Somos todos pessoas más? Corruptíveis frente a adversidades? Estas são apenas algumas das questões que o diretor espanhol Alex de la Iglesia aborda de forma completamente inusitada em seu novo filme, A Comunidade. Coberta por uma camada generosa de humor negro, a produção traz a avareza, a cobiça e a inveja como sentimentos inatos em cada um. Tudo, portanto, é uma questão de oportunidade para fazê-los aflorar.
Com um slogan, que infelizmente só aparece na versão hispânica - "hay algo podrido en esta casa" -, o filme não está falando apenas do decrépito prédio onde se passa a história, mas da consciência de todos os personagens. Uma junção de sentimentos pequenos que norteiam as ações e mostram que ninguém, inclua-se os espectadores, tem escapatória. Iglesia, nesse sentido, não nos mostra alternativas ou qualquer palavra de consolo.

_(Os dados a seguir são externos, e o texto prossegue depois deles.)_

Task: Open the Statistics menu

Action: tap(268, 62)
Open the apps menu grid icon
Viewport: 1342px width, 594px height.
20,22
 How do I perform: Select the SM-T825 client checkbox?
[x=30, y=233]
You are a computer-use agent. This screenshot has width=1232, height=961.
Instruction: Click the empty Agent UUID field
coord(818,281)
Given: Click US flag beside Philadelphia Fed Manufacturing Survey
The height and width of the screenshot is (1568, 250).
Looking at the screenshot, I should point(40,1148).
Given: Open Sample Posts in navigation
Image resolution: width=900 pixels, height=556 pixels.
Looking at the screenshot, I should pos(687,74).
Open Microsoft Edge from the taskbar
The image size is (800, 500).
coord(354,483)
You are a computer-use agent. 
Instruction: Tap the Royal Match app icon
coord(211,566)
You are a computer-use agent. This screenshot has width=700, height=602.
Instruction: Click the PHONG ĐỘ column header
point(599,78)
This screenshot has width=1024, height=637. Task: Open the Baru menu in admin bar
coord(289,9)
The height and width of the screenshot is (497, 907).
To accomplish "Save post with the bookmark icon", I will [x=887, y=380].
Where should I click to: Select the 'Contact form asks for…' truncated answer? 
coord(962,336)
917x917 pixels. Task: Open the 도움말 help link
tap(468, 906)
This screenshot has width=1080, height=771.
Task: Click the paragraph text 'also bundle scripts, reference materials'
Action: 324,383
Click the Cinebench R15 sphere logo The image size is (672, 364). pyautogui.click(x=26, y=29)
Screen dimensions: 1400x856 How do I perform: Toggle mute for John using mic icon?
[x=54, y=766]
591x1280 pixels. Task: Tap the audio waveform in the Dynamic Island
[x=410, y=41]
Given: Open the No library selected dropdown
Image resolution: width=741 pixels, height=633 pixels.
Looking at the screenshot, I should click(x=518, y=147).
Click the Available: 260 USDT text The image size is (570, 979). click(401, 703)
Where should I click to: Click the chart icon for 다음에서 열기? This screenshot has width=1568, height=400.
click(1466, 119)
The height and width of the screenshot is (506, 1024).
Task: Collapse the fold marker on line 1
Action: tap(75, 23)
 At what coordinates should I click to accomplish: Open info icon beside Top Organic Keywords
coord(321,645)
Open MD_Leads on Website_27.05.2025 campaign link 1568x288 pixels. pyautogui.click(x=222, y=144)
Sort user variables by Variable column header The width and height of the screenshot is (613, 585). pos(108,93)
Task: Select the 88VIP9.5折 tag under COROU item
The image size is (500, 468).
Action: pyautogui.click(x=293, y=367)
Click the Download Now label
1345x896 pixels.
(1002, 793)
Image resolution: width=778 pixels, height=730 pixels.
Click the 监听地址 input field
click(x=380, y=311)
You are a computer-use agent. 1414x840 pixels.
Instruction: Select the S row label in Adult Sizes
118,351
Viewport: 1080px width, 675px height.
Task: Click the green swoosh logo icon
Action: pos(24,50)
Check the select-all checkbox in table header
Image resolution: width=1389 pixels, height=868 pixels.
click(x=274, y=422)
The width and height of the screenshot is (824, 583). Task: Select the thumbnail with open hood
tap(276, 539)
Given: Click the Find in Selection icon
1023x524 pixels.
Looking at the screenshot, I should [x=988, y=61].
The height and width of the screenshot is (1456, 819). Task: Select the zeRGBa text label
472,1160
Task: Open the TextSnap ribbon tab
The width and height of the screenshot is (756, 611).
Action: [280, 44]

O que é impressionante! Afinal o filme causa tanto asco - seja pelo corpo putrefato, seja pelas baratas e lixo que pingam do teto esburacado - que imagina-se impossível parecer mais negra a ambição humana. Mas, apesar de tudo, o diretor nos deleita com a completa falta de escrúpulos dos personagens.
Protagonizada pela impressionante Carmen Maura, antiga coqueluche dos filmes de Pedro Almodóvar (A Lei do Desejo e Mulheres à Beira de um Ataque de Nervos), trata-se da história de uma agente de imobiliária que se encanta com um apartamento em um prédio velho e sujo de Madri, na Espanha. Sem pensar duas vezes, resolve passar a noite no local e fazer um jantar íntimo para seu marido, um infeliz sem perspectiva que não consegue um emprego no qual seja valorizado.
Quando vai averiguar um vazamento ocasionado pelo morador do andar superior ao seu, começa toda a esquizofrenia do enredo. O vizinho milionário morto, sinistros vizinhos que parecem mais abutres, 300 milhões de pesetas escondidas em algum lugar, um rapaz anormal que se veste de Darth Vader, são apenas alguns instrumentos dessa intrincada história.
E é essa trama que mantêm os espectadores presos na poltrona. Não apenas pelo suspense instigante, mas porque nos mostra o quão horríveis podem ser nossas ações. A violência mascarada que Iglesia insiste em mostrar. Tal como alguns de seus filmes anteriores, Perdita Durango (1997) e El Dia de la Bestia (1995).
Ele prova que a violência real é infinitamente maior em quantidade e qualidade, quando não leva a um crime, quando ela não é proibida. Isto é, em vez de matar alguém, pode-se amargar a vida dessa pessoa todos os dias. E é isto que os personagens fazem. E que, possivelmente, nós também fazemos.